To Sad Eyes in East L.A.
Death of an Earth Angel, Dick “Huggy Boy” Hugg, 1928–2006
It’s a cliché to say eras end with the passing away of an icon, but the death of longtime Los Angeles radio personality Huggy Boy last week at age 78 is the real deal. Along with friendly rival Art Laboe, the man born Dick Hugg kept the flame of Southern California R&B oldies roaring decades after other radio stations dropped the genre. But while Laboe was the shrewd businessman who made a fortune through coining the term “oldies but goodies” and hosting the syndicated Killer Oldies radio show, it was the lanky, honey-voiced Huggy Boy who attracted a fanatical following through his hometown boosterism (check out his voiced cameo on Born in East L.A.). It was he who never met a remote broadcast he didn’t like, who showcased local bands on radio and the television program The Huggy Boy Show, who once crowned the respective homecoming queens of Garfield and Roosevelt Highs during their annual football battle.

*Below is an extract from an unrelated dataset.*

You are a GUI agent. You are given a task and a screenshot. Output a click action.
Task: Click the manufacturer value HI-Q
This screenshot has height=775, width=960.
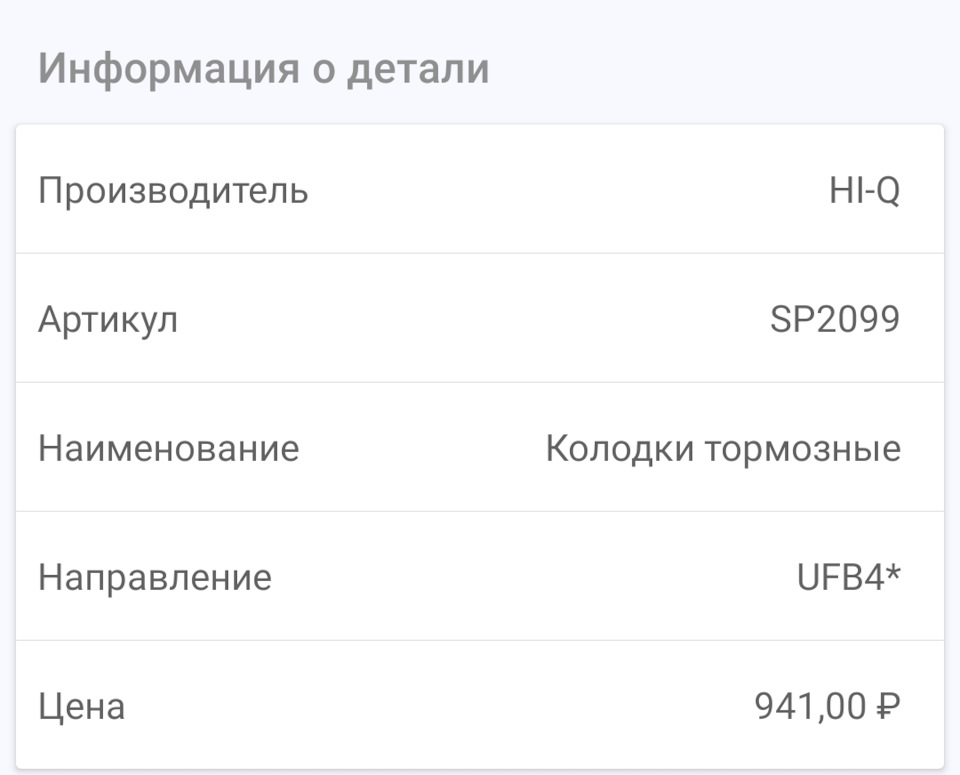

Huggy Boy’s call-in shows on various stations — but most memorably on KRLA, where he started a 14-year run in 1983 — became a communal salon for Southern California Chicanos, a living museum where Huggy Boy shot the shit with three generations of listeners and everyone eventually dedicated “Angel Baby” to La Sad Eyes in Tustin. It wasn’t by accident that Huggy Boy’s most devoted fans were Mexican-Americans. In 1998’s Land of a Thousand Dances: Chicano Rock ’n’ Roll From Southern California, Huggy Boy recounted that a radio station manager advised him to “stick with Mexicans,” to which Huggy Boy replied, “There will be more Mexicans than whites [in Southern California] in 20 years.”
But Huggy Boy wasn’t an opportunist — he knew that Mexican-Americans were the last ethnic group in Southern California to share his zeal for the doo-wop sounds of local African-American R&B acts such as the Penguins, Brenton Wood, Don Julian and the Meadowlarks, and the vibrant Eastside sound of Cannibal and the Headhunters and Thee Midniters. “Personalities like me, Rodney [Bingenheimer], Laboe — we get an audience, we keep it,” Huggy Boy told the L.A. Weekly in 2000. “We know what they want, and they know where to find us. As long as that’s the case, I’ll be here.”
It was this Mexican-American audience that kept Huggy Boy’s ratings strong through the decades, and mourned after KRLA unceremoniously fired Huggy Boy in 1998 and switched to a conservative-talk format. We followed Huggy Boy that year to oldies behemoth KRTH-FM 101.1, but it wasn’t the same. While K-Earth knew better than to saddle Huggy Boy with Beach Boys and “My Girl,” its limited playlist meant Huggy Boy could no longer spin obscure gems. He left K-Earth in 2002, spending his last years with Chicano authors eager to sit at the feet of their radio god. And the jams Huggy Boy sent out to thousands of lovelorn, grateful listeners for so many years haven’t aired on radio since.